E já esta semana, soube-se, pelos serviços da Presidência, que Lourenço esteve ao telefone com o seu homólogo ucraniano, Volodymyr Zelensky, com o tema da Ucrânia a dominar a conversa, embora sem que nem Kiev nem Luanda tenham anunciado qualquer resultado mais concreto ou uma eventual concertação de posições.

Não sendo algo de extraordinário uma conversa telefónica entre dois Chefes de Estado, a verdade é que até aqui só eram conhecidos, entre os dois contendores na guerra do leste europeu, contactos deste género entre João Lourenço e o seu homólogo russo, Vladimir Putin, até porque Angola e a Rússia comungam de laços históricos conhecidos e a Rússia é, de longe, o maior fornecedor de material militar a Luanda, não esquecendo que é uma empresa estatal russa que construiu o Angosat-2, o satélite de telecomunicações angolano que vai para o espaço esta quarta-feira, num investimento de 300 milhões de dólares.

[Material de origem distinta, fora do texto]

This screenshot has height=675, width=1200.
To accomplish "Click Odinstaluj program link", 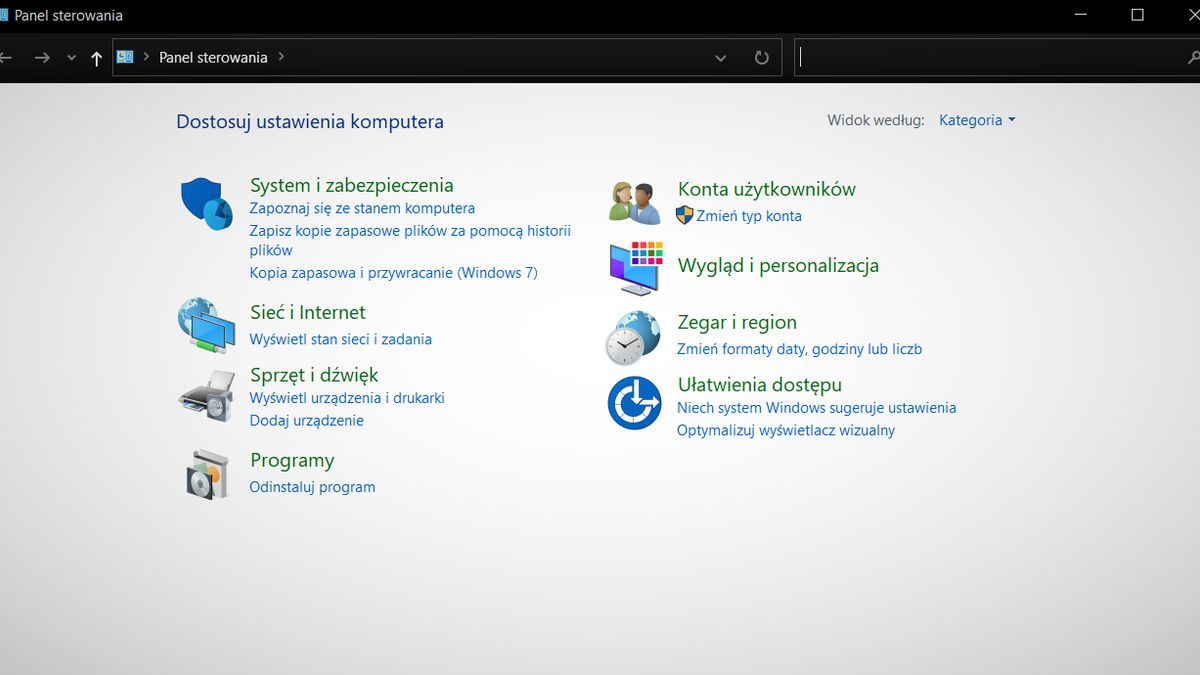I will (x=312, y=487).
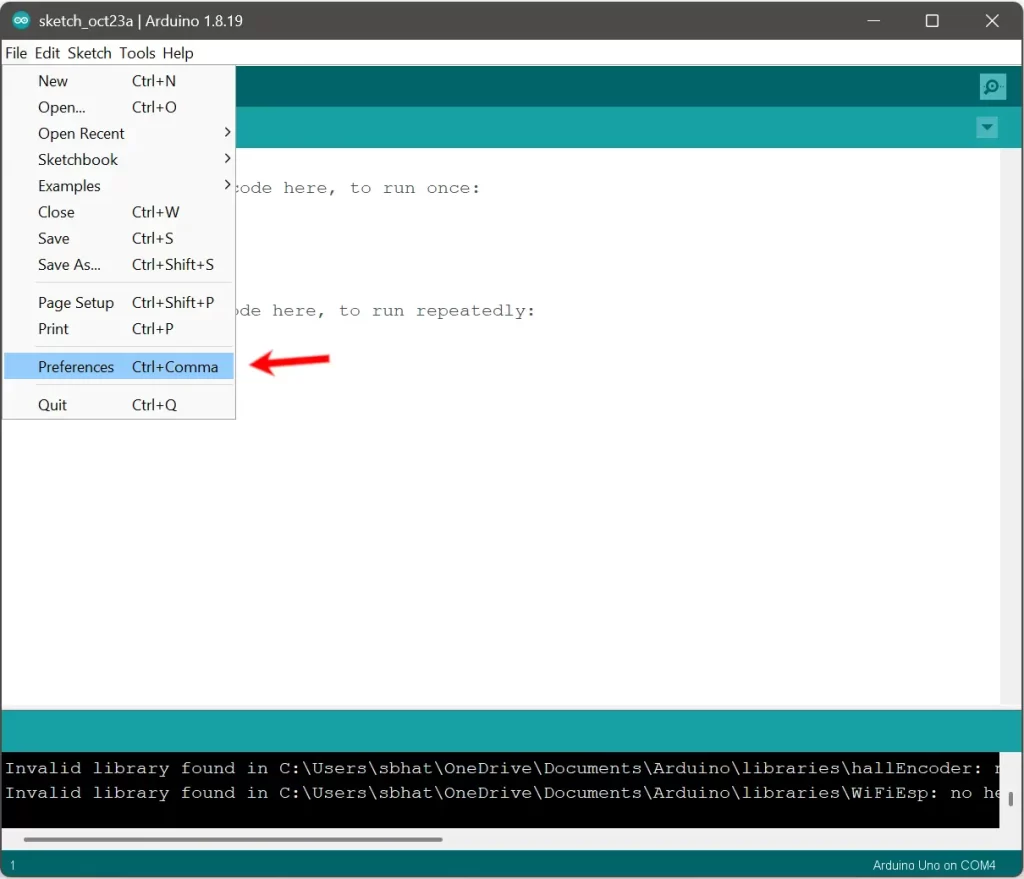Image resolution: width=1024 pixels, height=879 pixels.
Task: Choose Page Setup menu item
Action: point(76,303)
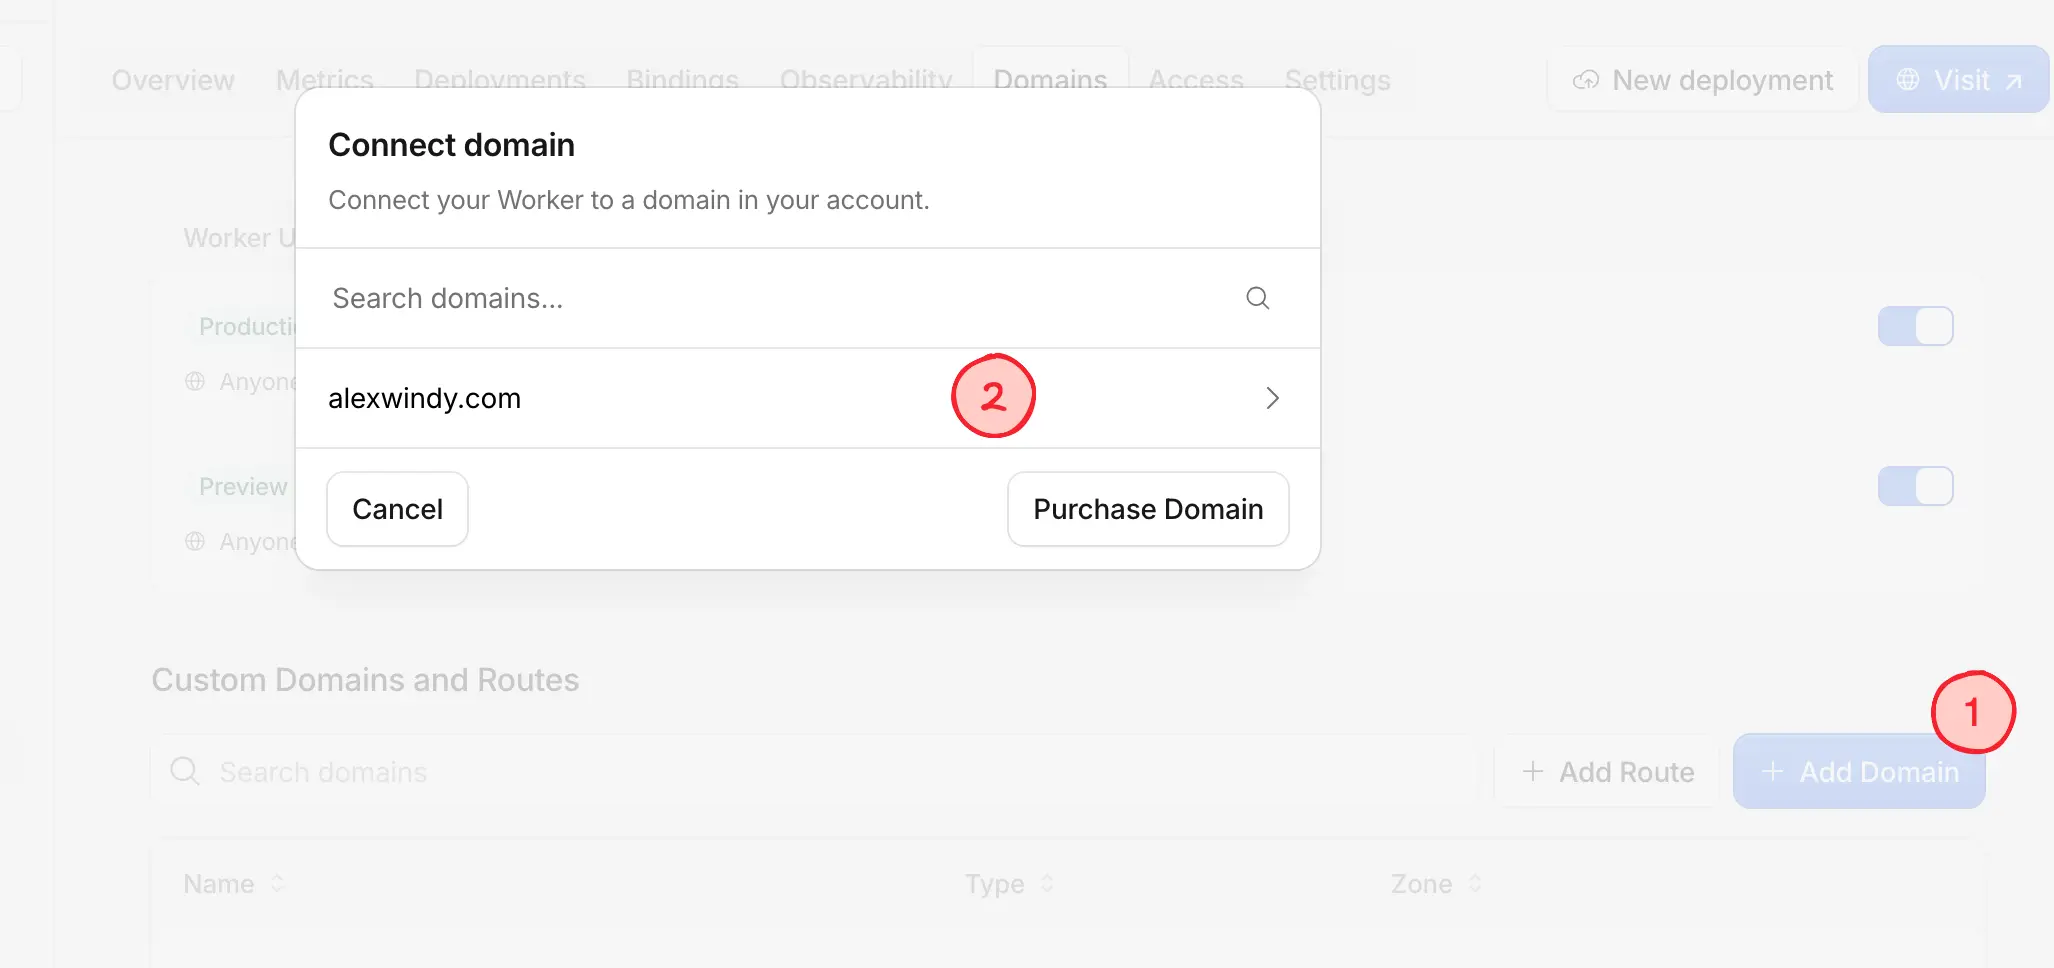Click the plus icon on Add Domain
Image resolution: width=2054 pixels, height=968 pixels.
coord(1773,771)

Mas se esta conversa com Zelensky tem outra dimensão que não seja a da lubrificação das boas relações diplomáticas, ver-se-á no futuro e nas subsequentes posições públicas de Luanda sobre esta guerra.

É, no entanto, conhecida a frente intensa de recados diplomáticos que o ministro dos Negócios Estrangeiros ucraniano, Dmitry Kuleba, está a lançar em direcção ao continente africano nestas últimas horas pré-votação, tendo mesmo o chefe da diplomacia de Kiev desafiado os Estados africanos a usarem esta votação na AGNA para se libertarem de uma relação perversa com o Kremlin.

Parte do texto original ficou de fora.